Heather, Josh et Mike, c’est leur nom, ont emporté un enregistreur DAT et deux caméras dans leurs sacs à dos. Ils filment tout, même les scènes les plus triviales de leur périple: le départ en voiture, l’arrivée au village, les conversations avec les autochtones, la virée en forêt, les nuits sous la tente, les traces bizarres sur le sol… jusqu’à l’agression finale, filmée caméra au poing par Heather. Quand elle meurt à son tour, sa caméra tombe sur le sol et le film s’achève.
«The Blair Witch Project» se présente comme le montage chronologique de ces scènes saisies sur le vif. Le spectateur ne voit rien d’autre que ce qui a été filmé par les victimes.
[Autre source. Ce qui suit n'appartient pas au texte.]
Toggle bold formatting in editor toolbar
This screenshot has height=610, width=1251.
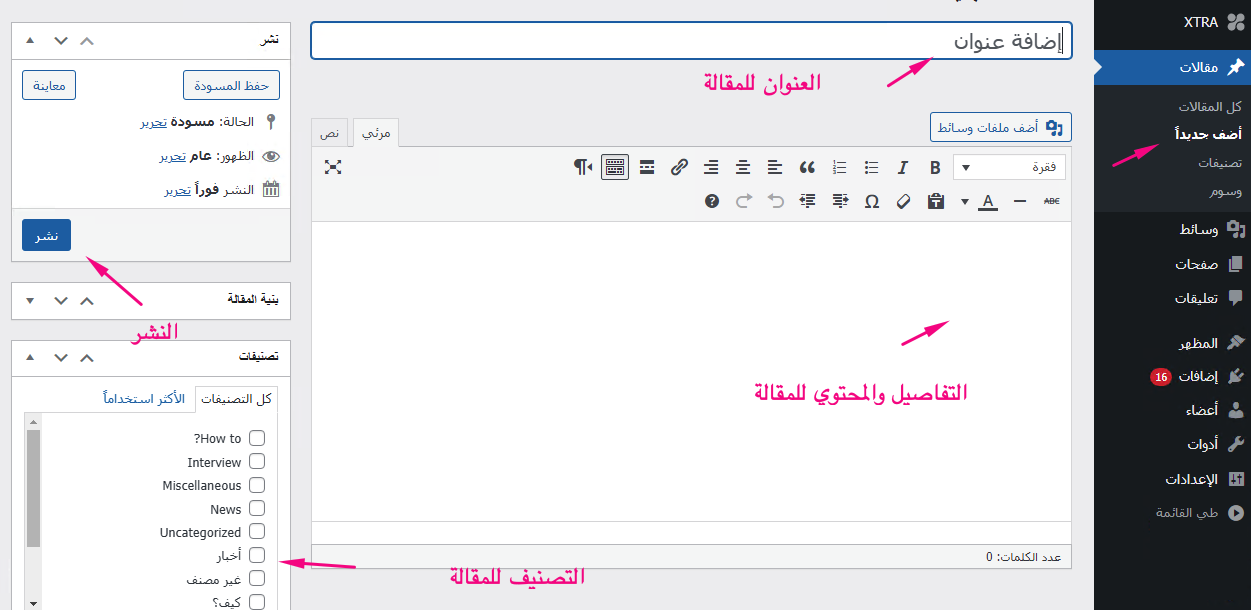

Autant dire pas grand chose: trois étudiants avec leurs camescopes, perdus dans la forêt et confrontés à un «agresseur» invisible. A plusieurs reprises, l’écran vire au noir et le film se résume à la bande-son enregistrée sur DAT. Rien de bien spectaculaire.
Mais c’est justement la banalité de ces scènes qui fait la qualité du film. En contrepoint de l’intrigue, «The Blair Witch Project» parle d’une Amérique obsédée par Halloween, d’une modernité obsédée par la légende, d’une jeunesse obsédée par l’image, mais aussi des rapports de pouvoir entre les sexes, et surtout de cinéma. Comment montrer la peur, le narcissisme, la confrontation à l’étrange?
Avec le camescope, répondent Mytrick et Sanchez. En cédant la caméra à leurs personnages, les deux réalisateurs organisent leur propre disparition. Jamais cinéaste ne s’était effacé à ce point pour laisser parler son sujet. L’effet de réel est saisissant.
Avec un certain panache, Mytrick et Sanchez offrent ainsi la réponse américaine au collectif du dogme danois (Lars von Trier, Thomas Vinterberg): un film casse-gueule et gonflé, tourné à l’épaule avec un budget microscopique.
Pour parachever l’affaire, il ne restait plus qu’à exploiter le faux fait divers via d’autres médias. Le journal intime de Heather a été publié dans les librairies, la cassette que Josh écoutait dans son autoradio est sortie en CD, les documents de l’enquête sont présentés sur le site Blair Witch.
Grâce à l’ingéniosité des réalisateurs et du distributeur, «The Blair Witch Project» est ainsi devenu la première création multimédia, au sens propre du terme: une fiction déclinée par divers canaux. Bonne nouvelle: le cinéma de la convergence n’est pas né dans le département de marketing d’un studio hollywoodien, mais au fond d’un garage du Maryland.